» **What you should do**:
Every line in the entries that holds "each" should be identified and copied.

» **Available data**:
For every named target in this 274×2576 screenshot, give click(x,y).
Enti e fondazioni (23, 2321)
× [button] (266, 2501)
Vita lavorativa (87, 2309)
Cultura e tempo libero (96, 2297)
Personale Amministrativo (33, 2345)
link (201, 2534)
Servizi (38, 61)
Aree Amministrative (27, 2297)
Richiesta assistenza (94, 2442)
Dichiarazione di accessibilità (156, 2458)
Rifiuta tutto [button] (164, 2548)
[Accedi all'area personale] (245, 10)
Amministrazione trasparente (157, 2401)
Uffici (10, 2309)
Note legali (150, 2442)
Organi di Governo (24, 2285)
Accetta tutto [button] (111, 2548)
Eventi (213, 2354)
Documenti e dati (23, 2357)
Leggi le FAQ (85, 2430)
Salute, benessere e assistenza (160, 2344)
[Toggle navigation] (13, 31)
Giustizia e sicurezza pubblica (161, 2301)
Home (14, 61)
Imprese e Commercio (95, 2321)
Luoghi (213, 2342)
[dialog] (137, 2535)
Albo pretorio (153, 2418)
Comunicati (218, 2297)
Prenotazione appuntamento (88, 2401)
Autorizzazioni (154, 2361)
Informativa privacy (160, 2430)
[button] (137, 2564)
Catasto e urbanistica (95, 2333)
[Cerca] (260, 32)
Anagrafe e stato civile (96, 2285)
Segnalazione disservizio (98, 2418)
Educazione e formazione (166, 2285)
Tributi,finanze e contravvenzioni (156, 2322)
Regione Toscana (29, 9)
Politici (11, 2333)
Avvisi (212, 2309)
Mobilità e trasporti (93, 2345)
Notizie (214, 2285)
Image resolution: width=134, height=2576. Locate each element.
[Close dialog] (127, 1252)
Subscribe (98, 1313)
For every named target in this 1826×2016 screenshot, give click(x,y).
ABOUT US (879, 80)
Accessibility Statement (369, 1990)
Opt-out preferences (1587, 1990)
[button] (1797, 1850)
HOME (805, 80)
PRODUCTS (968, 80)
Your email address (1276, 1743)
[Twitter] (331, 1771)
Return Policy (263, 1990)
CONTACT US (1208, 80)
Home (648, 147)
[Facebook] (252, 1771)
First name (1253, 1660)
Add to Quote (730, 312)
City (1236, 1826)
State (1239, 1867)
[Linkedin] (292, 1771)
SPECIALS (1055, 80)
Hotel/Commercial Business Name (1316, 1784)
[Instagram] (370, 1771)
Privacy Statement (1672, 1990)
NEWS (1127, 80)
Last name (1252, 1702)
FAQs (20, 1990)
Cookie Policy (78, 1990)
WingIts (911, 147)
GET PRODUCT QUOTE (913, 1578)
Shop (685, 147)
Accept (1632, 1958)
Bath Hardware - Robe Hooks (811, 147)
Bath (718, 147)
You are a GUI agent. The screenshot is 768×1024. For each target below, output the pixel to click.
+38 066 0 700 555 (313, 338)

» **Output for this exercise**:
Image resolution: width=134, height=2576. Locate each element.
You are a GUI agent. The screenshot is 768×1024. For each target below, output the pixel to click.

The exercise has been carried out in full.